08/06/2021 07:23:53

Spritz e Pancotto all’aria freshke!

Chi non ha mai sorseggiato uno Spritz? È senza dubbio il long drink alcolico più famoso d'Italia insieme al Negroni e all'Americano che abbiamo già preparato durante questa prima stagione. Le sue origini risalgono al 1800, quando nel Regno Lombardo-Veneto le truppe dell'Impero austriaco usavano allungare i vini locali, per loro troppo alcolici, con una spruzzata di acqua frizzante. È proprio da spritzen, il termine tedesco che descrive questa usanza, che deriva il nome Spritz!
Per l’ultima puntata ho pensato di preparare lo spritz non per una bevuta singola, ma in una dose da condividere con gli amici. 

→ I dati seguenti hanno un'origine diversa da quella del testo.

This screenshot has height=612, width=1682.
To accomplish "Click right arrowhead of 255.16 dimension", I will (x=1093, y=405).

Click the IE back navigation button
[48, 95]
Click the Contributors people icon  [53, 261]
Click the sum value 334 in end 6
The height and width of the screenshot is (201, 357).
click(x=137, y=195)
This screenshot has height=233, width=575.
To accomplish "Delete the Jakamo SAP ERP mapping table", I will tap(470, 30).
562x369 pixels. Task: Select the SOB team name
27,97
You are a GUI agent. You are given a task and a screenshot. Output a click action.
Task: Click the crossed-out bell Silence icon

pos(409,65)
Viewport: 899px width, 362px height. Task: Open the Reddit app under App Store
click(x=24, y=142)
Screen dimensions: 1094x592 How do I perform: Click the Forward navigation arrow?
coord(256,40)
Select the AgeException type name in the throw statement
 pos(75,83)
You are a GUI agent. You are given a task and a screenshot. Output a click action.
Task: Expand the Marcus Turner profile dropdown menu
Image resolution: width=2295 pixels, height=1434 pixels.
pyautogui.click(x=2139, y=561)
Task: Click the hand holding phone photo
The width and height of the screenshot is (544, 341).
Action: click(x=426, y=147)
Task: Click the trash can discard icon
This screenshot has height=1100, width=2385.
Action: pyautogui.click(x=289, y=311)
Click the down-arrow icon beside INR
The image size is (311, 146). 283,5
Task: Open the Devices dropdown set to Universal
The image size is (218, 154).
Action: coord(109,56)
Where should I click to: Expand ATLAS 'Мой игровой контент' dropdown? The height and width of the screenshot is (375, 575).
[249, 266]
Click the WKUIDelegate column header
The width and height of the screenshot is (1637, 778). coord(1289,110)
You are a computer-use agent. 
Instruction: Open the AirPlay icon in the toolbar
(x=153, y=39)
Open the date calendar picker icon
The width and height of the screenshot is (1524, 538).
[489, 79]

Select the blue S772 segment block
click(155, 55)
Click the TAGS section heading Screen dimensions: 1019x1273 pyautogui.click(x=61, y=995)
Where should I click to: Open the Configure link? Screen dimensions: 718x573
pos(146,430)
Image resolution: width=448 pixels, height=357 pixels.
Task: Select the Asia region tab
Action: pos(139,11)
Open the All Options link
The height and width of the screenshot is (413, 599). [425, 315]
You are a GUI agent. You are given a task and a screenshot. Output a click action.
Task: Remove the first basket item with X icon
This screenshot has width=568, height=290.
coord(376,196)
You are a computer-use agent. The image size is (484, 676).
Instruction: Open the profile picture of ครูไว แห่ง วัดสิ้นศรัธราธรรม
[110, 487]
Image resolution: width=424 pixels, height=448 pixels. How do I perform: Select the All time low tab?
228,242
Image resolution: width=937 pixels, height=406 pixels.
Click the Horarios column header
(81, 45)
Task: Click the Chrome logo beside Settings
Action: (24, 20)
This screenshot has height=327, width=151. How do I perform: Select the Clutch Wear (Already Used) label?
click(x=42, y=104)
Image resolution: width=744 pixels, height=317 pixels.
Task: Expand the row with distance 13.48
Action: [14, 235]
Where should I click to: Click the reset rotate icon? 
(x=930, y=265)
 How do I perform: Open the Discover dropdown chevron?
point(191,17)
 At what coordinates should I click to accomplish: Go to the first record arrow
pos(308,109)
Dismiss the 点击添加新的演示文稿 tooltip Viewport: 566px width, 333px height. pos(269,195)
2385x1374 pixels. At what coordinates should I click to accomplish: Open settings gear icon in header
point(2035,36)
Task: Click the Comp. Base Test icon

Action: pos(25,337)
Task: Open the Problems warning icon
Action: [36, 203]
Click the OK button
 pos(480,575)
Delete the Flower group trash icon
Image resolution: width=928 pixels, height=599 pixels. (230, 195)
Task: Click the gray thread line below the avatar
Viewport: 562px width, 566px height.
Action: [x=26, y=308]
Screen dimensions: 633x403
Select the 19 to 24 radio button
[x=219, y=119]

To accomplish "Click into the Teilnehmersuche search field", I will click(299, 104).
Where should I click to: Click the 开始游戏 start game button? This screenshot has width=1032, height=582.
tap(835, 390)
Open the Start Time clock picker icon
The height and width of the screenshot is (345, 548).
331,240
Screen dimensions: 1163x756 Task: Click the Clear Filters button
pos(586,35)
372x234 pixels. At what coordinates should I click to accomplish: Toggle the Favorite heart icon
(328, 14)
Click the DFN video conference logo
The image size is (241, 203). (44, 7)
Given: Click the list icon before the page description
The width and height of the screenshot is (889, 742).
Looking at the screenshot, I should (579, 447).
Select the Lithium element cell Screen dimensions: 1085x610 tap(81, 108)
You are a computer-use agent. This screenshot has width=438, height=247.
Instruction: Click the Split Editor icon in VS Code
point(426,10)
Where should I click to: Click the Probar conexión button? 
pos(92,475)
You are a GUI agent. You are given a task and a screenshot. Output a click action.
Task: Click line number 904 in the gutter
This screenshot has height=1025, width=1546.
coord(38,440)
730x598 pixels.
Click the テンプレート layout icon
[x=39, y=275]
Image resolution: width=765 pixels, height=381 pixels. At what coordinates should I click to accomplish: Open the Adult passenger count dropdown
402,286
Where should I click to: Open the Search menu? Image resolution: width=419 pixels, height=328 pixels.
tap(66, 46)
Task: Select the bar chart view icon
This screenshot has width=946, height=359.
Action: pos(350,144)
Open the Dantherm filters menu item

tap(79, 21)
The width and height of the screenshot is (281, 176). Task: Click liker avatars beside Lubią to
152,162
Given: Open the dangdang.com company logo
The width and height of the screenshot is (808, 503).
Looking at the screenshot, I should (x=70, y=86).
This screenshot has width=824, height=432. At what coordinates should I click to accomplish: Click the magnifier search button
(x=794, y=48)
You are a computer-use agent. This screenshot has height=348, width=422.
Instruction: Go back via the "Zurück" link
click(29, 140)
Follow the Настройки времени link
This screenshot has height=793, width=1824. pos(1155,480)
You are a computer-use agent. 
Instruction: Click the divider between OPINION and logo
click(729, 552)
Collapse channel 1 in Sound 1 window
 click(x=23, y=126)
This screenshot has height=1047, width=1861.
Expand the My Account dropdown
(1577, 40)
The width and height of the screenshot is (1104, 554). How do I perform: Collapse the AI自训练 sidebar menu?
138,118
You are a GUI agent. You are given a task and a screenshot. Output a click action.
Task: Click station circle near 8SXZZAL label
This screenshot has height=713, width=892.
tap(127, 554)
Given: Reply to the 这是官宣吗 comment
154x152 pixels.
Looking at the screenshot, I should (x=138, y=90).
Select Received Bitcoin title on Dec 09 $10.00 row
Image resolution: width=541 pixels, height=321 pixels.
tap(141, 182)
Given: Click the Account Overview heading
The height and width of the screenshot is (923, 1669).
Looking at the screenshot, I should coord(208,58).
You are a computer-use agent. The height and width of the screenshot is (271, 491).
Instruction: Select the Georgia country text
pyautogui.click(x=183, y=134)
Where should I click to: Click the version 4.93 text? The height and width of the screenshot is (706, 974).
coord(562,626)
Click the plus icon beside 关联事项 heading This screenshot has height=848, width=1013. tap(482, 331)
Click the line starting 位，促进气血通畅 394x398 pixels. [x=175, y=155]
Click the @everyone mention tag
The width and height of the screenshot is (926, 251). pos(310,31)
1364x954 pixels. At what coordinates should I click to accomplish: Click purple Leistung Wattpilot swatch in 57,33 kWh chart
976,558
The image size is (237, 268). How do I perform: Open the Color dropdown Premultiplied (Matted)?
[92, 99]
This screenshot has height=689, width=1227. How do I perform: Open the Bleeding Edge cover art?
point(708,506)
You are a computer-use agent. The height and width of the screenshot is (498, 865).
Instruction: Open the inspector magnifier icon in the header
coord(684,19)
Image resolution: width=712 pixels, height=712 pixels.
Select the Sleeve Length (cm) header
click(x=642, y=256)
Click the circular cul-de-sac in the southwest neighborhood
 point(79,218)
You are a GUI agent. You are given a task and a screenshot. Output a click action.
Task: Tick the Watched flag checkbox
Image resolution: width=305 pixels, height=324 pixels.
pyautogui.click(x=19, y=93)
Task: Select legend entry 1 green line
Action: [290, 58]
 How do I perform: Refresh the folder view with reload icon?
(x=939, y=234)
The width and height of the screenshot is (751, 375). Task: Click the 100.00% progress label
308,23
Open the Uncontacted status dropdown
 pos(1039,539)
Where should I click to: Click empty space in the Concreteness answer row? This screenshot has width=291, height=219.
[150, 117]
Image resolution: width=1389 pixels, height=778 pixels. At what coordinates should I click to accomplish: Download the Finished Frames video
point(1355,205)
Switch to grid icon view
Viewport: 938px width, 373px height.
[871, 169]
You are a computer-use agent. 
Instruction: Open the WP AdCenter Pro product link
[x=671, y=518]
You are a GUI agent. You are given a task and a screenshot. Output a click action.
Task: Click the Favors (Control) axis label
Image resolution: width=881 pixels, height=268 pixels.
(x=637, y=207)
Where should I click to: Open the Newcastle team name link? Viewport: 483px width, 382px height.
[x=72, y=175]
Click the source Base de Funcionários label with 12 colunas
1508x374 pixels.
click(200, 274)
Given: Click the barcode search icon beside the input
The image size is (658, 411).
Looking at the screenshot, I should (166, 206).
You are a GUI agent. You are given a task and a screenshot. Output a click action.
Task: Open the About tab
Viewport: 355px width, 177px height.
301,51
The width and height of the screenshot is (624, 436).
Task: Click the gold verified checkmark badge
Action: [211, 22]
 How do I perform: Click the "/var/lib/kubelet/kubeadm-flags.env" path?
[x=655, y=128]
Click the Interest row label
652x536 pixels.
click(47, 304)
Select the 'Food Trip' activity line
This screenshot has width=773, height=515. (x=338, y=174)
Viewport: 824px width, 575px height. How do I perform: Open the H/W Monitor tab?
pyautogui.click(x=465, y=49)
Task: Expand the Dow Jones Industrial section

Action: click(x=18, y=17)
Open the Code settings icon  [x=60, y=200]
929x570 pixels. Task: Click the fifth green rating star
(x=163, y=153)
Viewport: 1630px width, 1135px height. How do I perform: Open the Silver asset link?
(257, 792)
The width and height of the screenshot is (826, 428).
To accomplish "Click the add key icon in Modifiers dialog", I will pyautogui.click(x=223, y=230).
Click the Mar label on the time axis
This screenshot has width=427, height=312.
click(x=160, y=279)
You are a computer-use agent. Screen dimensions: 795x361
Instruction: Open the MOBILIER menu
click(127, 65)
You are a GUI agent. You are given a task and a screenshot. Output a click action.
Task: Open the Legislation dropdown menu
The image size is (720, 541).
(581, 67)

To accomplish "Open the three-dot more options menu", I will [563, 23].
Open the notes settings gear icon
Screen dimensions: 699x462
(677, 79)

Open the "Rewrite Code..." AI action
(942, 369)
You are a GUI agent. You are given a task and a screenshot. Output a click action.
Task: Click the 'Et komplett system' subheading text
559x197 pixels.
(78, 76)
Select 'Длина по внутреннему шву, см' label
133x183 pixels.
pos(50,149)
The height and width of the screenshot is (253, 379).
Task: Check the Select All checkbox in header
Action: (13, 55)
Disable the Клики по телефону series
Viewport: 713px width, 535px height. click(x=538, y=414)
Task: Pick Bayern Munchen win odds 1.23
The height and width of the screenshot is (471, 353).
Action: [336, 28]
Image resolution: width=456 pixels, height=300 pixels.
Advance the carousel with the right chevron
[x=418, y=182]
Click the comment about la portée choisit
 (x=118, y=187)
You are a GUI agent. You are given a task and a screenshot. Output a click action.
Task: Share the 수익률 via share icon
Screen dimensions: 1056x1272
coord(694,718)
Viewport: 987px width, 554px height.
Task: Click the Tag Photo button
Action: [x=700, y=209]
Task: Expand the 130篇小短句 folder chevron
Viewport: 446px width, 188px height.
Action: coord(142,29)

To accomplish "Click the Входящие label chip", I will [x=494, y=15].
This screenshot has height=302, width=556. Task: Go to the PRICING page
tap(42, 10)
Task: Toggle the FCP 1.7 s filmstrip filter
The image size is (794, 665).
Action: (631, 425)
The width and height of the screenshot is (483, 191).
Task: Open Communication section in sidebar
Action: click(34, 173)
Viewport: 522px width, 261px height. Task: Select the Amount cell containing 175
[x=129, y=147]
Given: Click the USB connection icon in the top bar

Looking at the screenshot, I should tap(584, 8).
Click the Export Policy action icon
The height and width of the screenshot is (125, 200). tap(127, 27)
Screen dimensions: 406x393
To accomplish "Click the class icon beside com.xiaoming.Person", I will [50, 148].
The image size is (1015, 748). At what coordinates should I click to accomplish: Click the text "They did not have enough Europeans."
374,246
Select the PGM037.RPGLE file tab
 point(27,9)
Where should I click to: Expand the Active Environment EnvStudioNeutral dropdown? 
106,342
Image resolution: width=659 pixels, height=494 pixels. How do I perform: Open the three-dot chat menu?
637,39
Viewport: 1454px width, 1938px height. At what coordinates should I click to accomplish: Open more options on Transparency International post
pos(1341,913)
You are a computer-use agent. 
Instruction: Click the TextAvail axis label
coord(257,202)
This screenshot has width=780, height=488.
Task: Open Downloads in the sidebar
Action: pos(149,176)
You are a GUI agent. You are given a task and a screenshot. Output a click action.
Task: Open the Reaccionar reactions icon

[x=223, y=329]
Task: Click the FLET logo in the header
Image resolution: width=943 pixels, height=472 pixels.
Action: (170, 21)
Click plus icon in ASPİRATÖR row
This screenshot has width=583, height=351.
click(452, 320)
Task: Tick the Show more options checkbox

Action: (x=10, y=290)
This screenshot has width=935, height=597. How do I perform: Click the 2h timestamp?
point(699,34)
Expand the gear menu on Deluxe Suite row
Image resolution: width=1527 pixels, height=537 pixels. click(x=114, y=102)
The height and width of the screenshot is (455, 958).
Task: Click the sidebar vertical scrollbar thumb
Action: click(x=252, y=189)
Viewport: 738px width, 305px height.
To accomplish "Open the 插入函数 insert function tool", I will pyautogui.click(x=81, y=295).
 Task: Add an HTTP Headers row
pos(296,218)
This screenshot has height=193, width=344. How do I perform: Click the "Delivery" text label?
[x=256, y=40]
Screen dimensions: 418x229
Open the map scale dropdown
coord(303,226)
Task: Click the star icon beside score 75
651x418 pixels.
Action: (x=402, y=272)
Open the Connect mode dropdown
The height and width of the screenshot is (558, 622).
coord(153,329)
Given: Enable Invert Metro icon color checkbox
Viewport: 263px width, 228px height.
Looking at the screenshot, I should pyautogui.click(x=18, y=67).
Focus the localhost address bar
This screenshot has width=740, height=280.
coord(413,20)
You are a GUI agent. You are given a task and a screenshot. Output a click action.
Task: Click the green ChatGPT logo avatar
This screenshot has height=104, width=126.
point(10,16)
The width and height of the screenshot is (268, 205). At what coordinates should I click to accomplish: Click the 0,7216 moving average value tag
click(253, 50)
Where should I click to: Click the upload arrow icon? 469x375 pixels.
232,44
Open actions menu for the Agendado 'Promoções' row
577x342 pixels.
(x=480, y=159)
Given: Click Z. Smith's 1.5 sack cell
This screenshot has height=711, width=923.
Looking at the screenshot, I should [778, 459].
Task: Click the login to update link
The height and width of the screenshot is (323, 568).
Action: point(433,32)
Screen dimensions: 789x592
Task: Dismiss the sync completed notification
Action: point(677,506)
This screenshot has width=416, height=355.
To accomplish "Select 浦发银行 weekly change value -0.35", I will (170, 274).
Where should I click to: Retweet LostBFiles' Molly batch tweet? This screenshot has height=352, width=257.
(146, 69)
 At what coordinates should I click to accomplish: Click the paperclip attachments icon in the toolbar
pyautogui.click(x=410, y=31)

Dosi per un litro di Spritz
Riempite una caraffa di ghiaccio, poi aggiungete 
300 ml di Sweet bitter
450 ml di Prosecco 
250 ml di soda
1 arancio a fette 
Mescolate per bene il tutto nella caraffa ma NON energicamente altrimenti si perderà gran parte della gasatura, inserite delle cannucce lunghe e divertitevi con i vostri amici ora che sempre seguendo le dovute restrizioni possiamo.
Io purtroppo mi dovrò divertire con  Valentino... ognuno ha la sua croce, ma lasciatemi dire in quest’ultima puntata che è stato un ottimo compagno d’avventura.
Ci vedremo il prossimo anno?  
Non lo so! Voi restate connessi sulle nostre pagine social perché sicuramente qualcosa succederà. Grazie infinitamente a tutti voi per averci supportato e sopportato in queste 14 puntate e buona estate a tutti??

Francesco Loconte


Pancotto all'aria freshke!
Quantità a sentimento
Pane con scorza nera e mollica compatta 
Verdure miste di campagna 
Olio, aglio, peperoncino.

Il lunedì prendere il pane, fatelo a fette e lasciatelo all'aria aperta ad asciugare ed aspettate che arrivi la domenica.

La domenica mattina alle 7.30, prendete un cavallo, sellatelo, montate in groppa e iniziate a girare per tutti i tratturi conosciuti e non e alla vista di cicorie, cime di rapa, rucola, finocchietto, bietole, 'tanne cicorie', 'mariule' o qualsivoglia verdura, fermate il cavallo, scendete e raccogliete la verdura. Ripetere l'operazione fino a che non vi stancate o si sono fatte le 12.00. Rientrate e mettete il cavallo nella stalla e... FATE ATTENZIONE a pagare il grattino per il parcheggio!!!
Sfriggete aglio olio e peperoncino a sentimento e “calate” in acqua salata le verdure. Fate attenzione che ogni verdura ha i suoi tempi di cottura: ci sono quelle “cchiù crudivele e quelle cchiù cucivele”, aggiungete il pane 'ncuscate per il tempo de “nu vulle” e poi ripassate in padella.
Mi raccomando alla consistenza del pane!! È quella che renderà il vostro pancotto cosi buono da chiedervi di replicarlo e vi inviteranno daccapo la domenica a cucinarlo... 
Vado che c'ho una ricettina per la prossima punt... ah no... questa è l'ultima !!!